Guest post: Introducing the Open Data Definition

The Open Data Definition is a new format for the import and export of data from within social applications.

This is a guest post by Ben Werdmuller who is the CTO of Curverider and one of the leads behind the Elgg open source social application engine.

Introducing the Open Data Definition
The Open Data Definition is a new format for the import and export of data from within social applications. Rather than an academic exercise, it's driven by necessity; hopefully, software companies and individual developers who feel the same pressures will join the conversation and build it with us. Data portability is an important issue, and it needs to be solved with practical solutions that work in the real world.

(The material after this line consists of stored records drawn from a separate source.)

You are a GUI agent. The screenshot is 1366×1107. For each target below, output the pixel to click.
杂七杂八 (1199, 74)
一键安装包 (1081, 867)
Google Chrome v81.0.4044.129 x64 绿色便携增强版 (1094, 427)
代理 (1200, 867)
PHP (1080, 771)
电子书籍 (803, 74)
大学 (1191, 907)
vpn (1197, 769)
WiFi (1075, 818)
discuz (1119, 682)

Last September, Marc Canter held the first Data Sharing Summit in an office on an industrial estate in Richmond. The two day event was an effort to cajole social application providers into making their applications talk to each other in a standard way. In fact, the event served mostly to illustrate how difficult that would be to achieve. On the desktop, a file saved by one application can be opened by another application that does a similar thing, but it's taken decades of software development and competition to get there - and by comparison, the Web is an infant.

Users are waking up to the underlying issues. Facebook recently caught some flak from the New York Times for its closed policy on user data. When the videoblogger Robert Scoble publicly got his account deleted for abusing the site's terms of service, he was flooded with requests for instructions from people eager to copy him. This kind of abuse is the only sure-fire way of making sure your data is wiped clean from the service, and even then, there's still no good way of exporting your data before you kill your profile.

Chris Saad, the Australian entrepreneur behind Particls, has given data portability a focal point (and logo) at DataPortability.org. The site suggests a set of simple formats that application developers should standardise upon in order to make their software work together. Some are now familiar names (RSS, OpenID) while others are newcomers (Saad's own APML), but each covers a particular base: RSS allows for simple syndication, OpenID standardises authentication, and so on.

Although each format is limited in scope, they collectively serve as a useful benchmark for openness. Certainly, we intend to support all of them with our Elgg social application engine when we relaunch it this summer, so that social applications built on top of its core don't need to worry about building in compatibility. Alas, with the exception of RSS, support for most of the listed formats is still very rare. You can subscribe to content, but you can't export it.

It's almost impossible to actually import and export your data from one application to another, for example to move your profile to another service, or to ensure that your data is preserved if the site you created it on goes out of business. Service closures are commonplace in our era of advertising-based business models, and they will doubtless become more so as the economy takes a turn for the worse. Chances are, when your favourite photo service goes down, so do your photos.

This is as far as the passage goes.